後編

 ヤツは私を傷つけ続けた。こちらも身構えて生活しているのだが、如何せんヤツは異形の妖精だ。人間の探知能力など優に超えてしまう。


 私は次の日もヤツに掴まって十メートルほど投擲され瀕死になり、その次の日は霊柩火車にぶつけられて大火傷だ。

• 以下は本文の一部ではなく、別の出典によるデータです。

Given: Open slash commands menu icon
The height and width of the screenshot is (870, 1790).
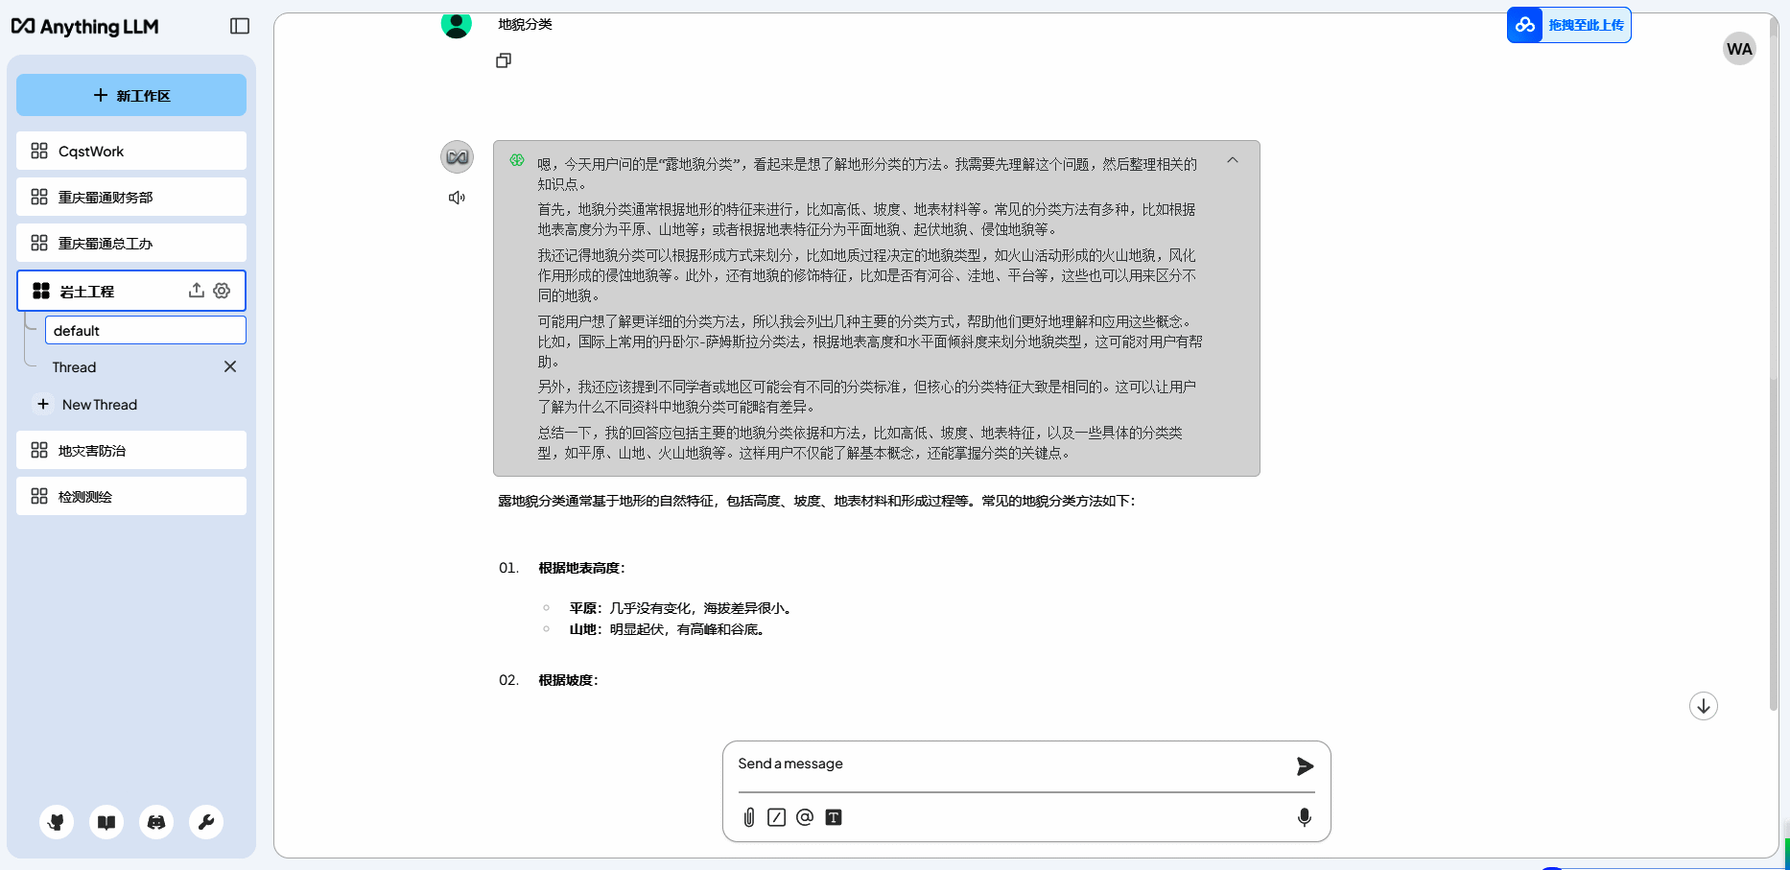Looking at the screenshot, I should click(777, 817).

 正直に申し上げれば、ヤツと関わっていると体より先にメンタルがやられる。こちとら普通の人間なもんで、瀕死を繰り返しても元気でいられるほど鋼のメンタルはしてねぇわけよ。


「先生、あの妖精の対策とか……」


「かの妖精は希少だからね、粗相のないように」


 学校の先生は頼れなかった。


「この前も死にかけた」


「でも元気にしてもらえるんだよね?」「気に入られてるなら大丈夫だって!」「なら気にせず仲良くしてた方が得だよ、絶対」


 クラスメイトも駄目だった。


 両親は妖精調査隊として全国を飛び回っているので、娘がどんな状況に陥っているかも知らないのだ。手紙を送ったって電話をしたって音信不通なのだから。育児放棄も大概にせよ。


 元気になるから怪我をしても大丈夫? 希少な存在に気に入られているのだから仲良くした方がいい? 粗相をするな?


「……ふざけんなよ」


 怪我をするのが大丈夫な訳ないだろ。希少な存在なんて知ったことか。どうして私がヤツに気を遣わなければいけないんだ。

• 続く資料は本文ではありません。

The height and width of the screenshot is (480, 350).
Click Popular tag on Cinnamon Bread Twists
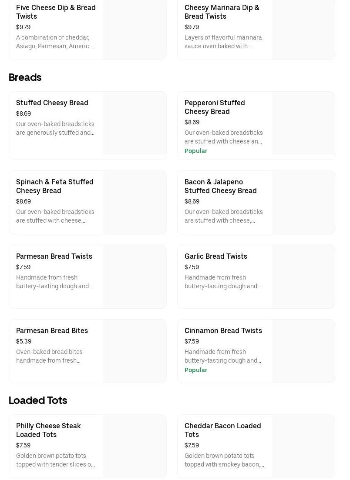click(196, 370)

 みんな当事者ではないから勝手を言う。くらいの高い方を先に見て、値踏みして、位が下の私に「耐える」の選択肢を持ち出すのだ。


 だって所詮は他人事。それは良いことだと大多数が勝手に祝福して、当人が喜んでいるかどうかなんて二の次にする。


 みんなが好かれたがっている相手に好かれるなんて幸せだね。とても大きな後ろ盾ではないか。こんなことは珍しい。珍しいから、喜ばしい?


 喜べない私が我儘なのか。普通に、痛くない生活がいいと駄々をこねる私は間違っているのか。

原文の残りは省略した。